Research Note Checklist
Visit Type Yes N/A
Initial Visit/Screening Visits
Document discussion of protocol(s), associated schemas, adverse events, disease response follow-up, clinic visits, labs, etc.    
Document that copy of the appropriate consent form(s) given to subject to review.    
Document the consenting process, that subject signed consent and that a copy of the signed informed consent form was given to subject.    
Document tests done and/or pending.    
Document any concerns that the subject and/or family has and how addressed.    

On Study Visit/Eligibility Confirmation

Document that eligibility is met (including performance status and life expectancy as applicable per protocol) and verified by the PI or designee.    
Document that all appropriate baselines testing was completed and ensure that the results are in the medical record (not just verbal communication; hard copy needed).    
Document all baseline symptoms including approximate start date (month & year).    
Document all concomitant medications including: dose, frequency, route, indication  and approximate start date (month & year; number of years on conmed).    
Document participant education including review of diary or survey, how to complete, when to return, etc., if applicable.    

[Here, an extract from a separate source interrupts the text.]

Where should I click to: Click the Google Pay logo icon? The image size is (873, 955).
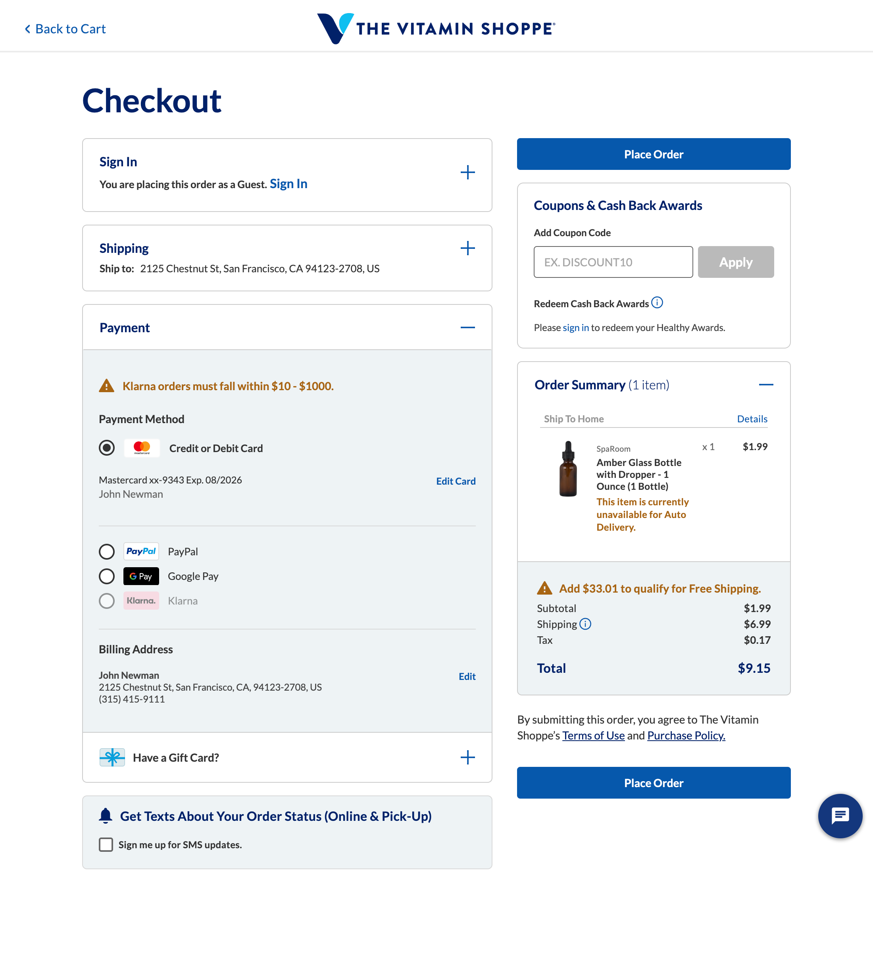pos(141,576)
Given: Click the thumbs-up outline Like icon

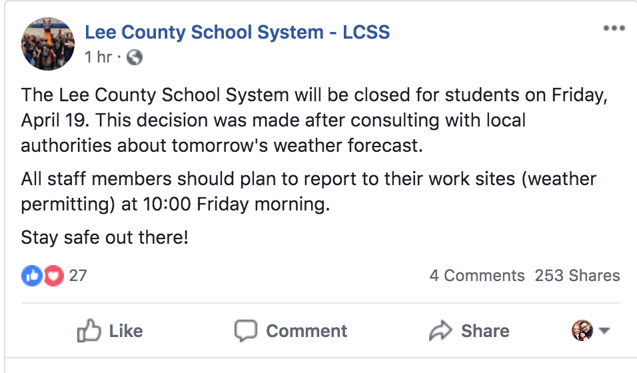Looking at the screenshot, I should click(x=89, y=331).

On Treatment/On Study Visits

Review and ensure documentation of physical exams including performance status.    
Review and document all adverse events including: date started, date stopped, description of severity, how treated if applicable, and attribution to study/drug.    
Review and document all concomitant medications including: which drugs are still ongoing, any dose changes with ongoing meds, addition of new meds including dose, frequency, route, indication and start date.    

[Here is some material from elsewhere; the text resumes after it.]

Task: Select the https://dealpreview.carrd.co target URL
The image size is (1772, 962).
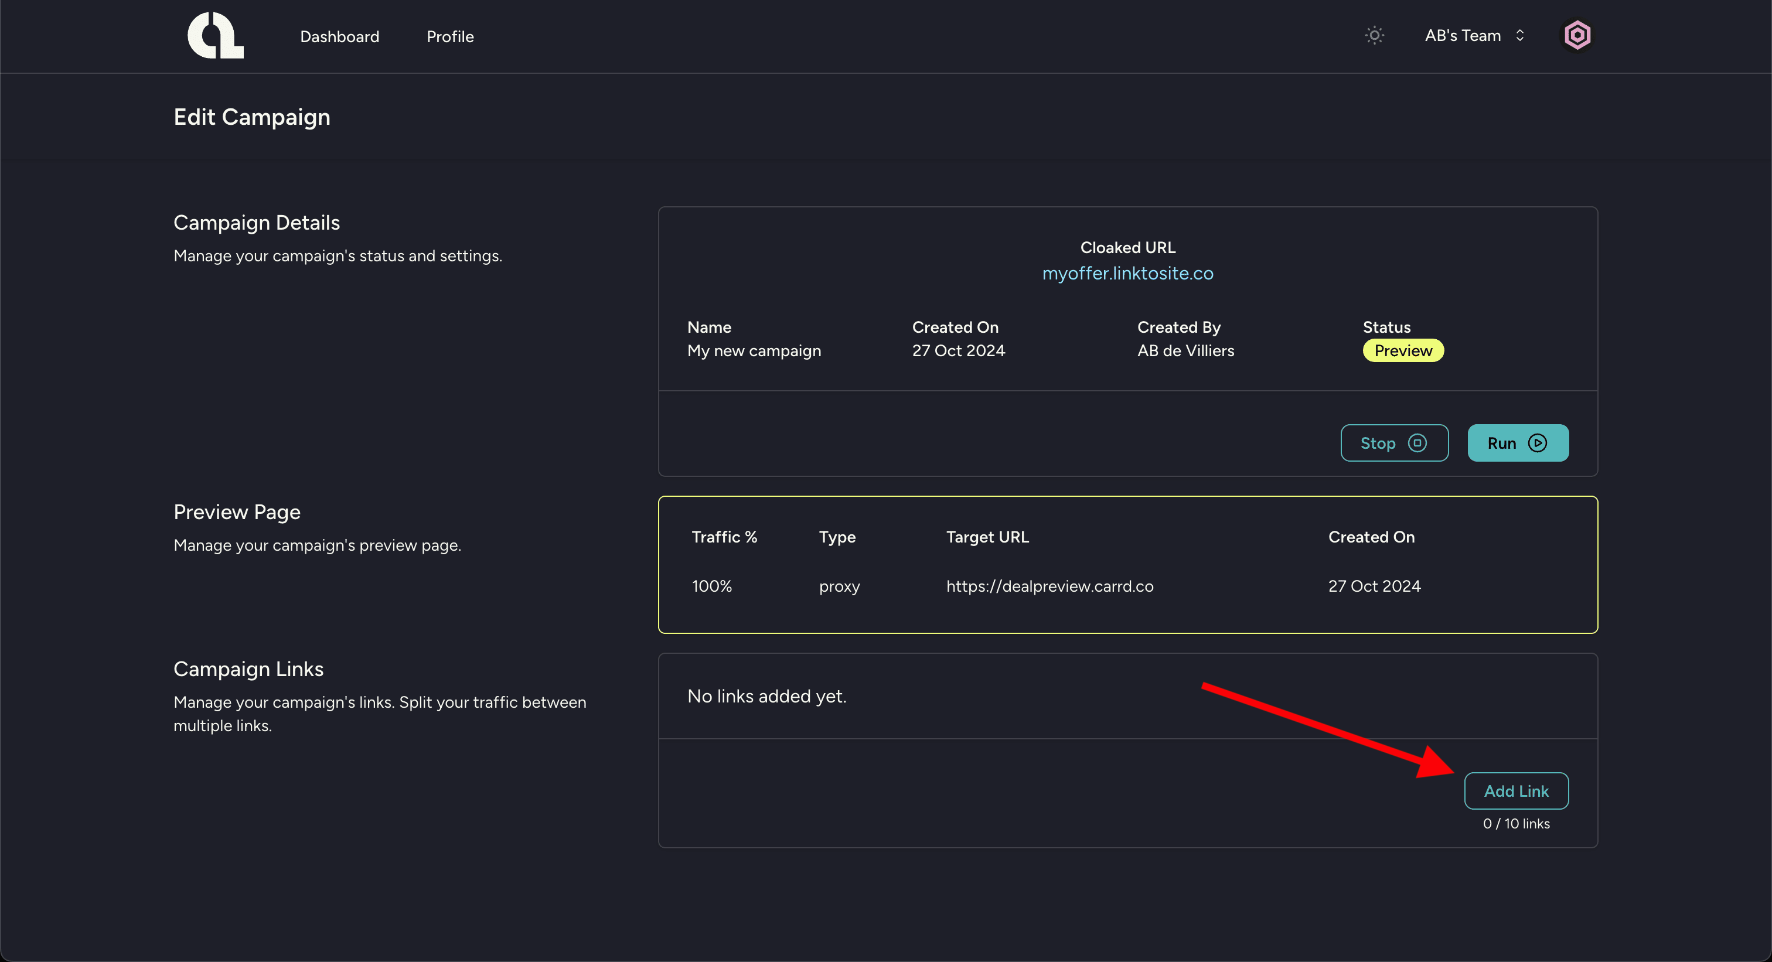Action: tap(1049, 586)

Review and document compliance with protocol (i.e.: subject self-administration of study meds, tests/procedures conducted, tests/procedure missed and why).

   
Review and ensure that there is documentation of disease/response assessment including results of scans/labs and decision to stay on/off treatment/study.    
Review and ensure that the research bloods (PKs, PDs, etc)  drawn, study agents and pre/post-medications given are appropriately documented in the medical record.    

Telephone Calls 

Document reason for call (adverse event, general question, test result, etc.)    
Document outcome of call (how adverse event to be treated, etc.)    

Off -Treatment Note  

Document reason off-treatment, including date.    
Document any follow-up that needs to occur.    
Document return of drugs, if applicable.    
Note any ongoing AEs  and continue to follow if related to study.    
Notes During Follow-up Period
Review and document all protocol-specific activities that occur in the follow-up period (e.g., phone call for survival, adverse events (new and/or unresolved), physical exams, response).    
Document all attempts of contact for follow-up visits.    
Off-Study Note
Document reason off-study, including date.